Segundo Alessandra Durstine, diretora da entidade para a América Latina, os exames, feitos aos milhares nos EUA, identificam muitos tumores que nunca seriam diagnosticados e com os quais as pessoas viveriam muitos anos.
"O teste detecta o tumor, mas não se sabe se ele é maligno", disse Durstine à Folha, em encontro com jornalistas no México. "E, quando descobre que tem um câncer, o paciente quer ser tratado, muitas vezes com procedimentos invasivos."
Diagnóstico precoce
Dados de 2000 a 2006 do Hospital A.C. Camargo mostram que a detecção dos casos de câncer de próstata tem ocorrido de forma cada vez mais precoce e que o número de mortes causadas pela doença tem caído. O levantamento foi feito a pedido da Folha.

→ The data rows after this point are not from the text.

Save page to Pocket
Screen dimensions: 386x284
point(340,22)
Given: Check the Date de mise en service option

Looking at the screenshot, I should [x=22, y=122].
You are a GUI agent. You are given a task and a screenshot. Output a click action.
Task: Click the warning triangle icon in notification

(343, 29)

O oncologista Gustavo Cardoso Guimarães, especialista em câncer urológico no hospital, ressalta que os dados não podem ser extrapolados para a população geral, mas condizem com o que os profissionais observam na prática. "Estamos operando mais homens na faixa dos 50 a 60 anos e diminuindo a mortalidade", afirma. "Há claramente uma vantagem no diagnóstico precoce."

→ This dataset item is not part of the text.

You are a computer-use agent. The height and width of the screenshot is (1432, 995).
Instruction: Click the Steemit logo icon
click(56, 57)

Em 2000, foram registrados no hospital 157 novos casos, dos quais quase um terço (50) já estavam num estágio avançado da doença. Em 2006, dos 256 casos, um quinto (53) estava numa fase avançada. A mortalidade passou de 16 casos, em 2000, para dois, em 2006.
Guimarães pondera que dados que relacionem o rastreamento populacional a uma queda na mortalidade por câncer de próstata são realmente inconclusivos. Ele cita um estudo divulgado em agosto no "Annals of Internal Medicine" -os pesquisadores identificaram 390 artigos potencialmente relevantes na área, mas constataram que apenas três atendiam aos critérios necessários. Com base nisso, concluíram que não há dados suficientes nem a favor nem contra o rastreamento.
Entretanto, diz Guimarães, já foi constatado que a mortalidade decorrente da doença tem caído nos EUA desde a metade dos anos 1990 -a dosagem de PSA começou a ser feita no meio da década de 80. "Não podemos dizer que isso é fruto só do diagnóstico precoce, já que, nesse período, também houve uma melhora dos métodos terapêuticos", diz.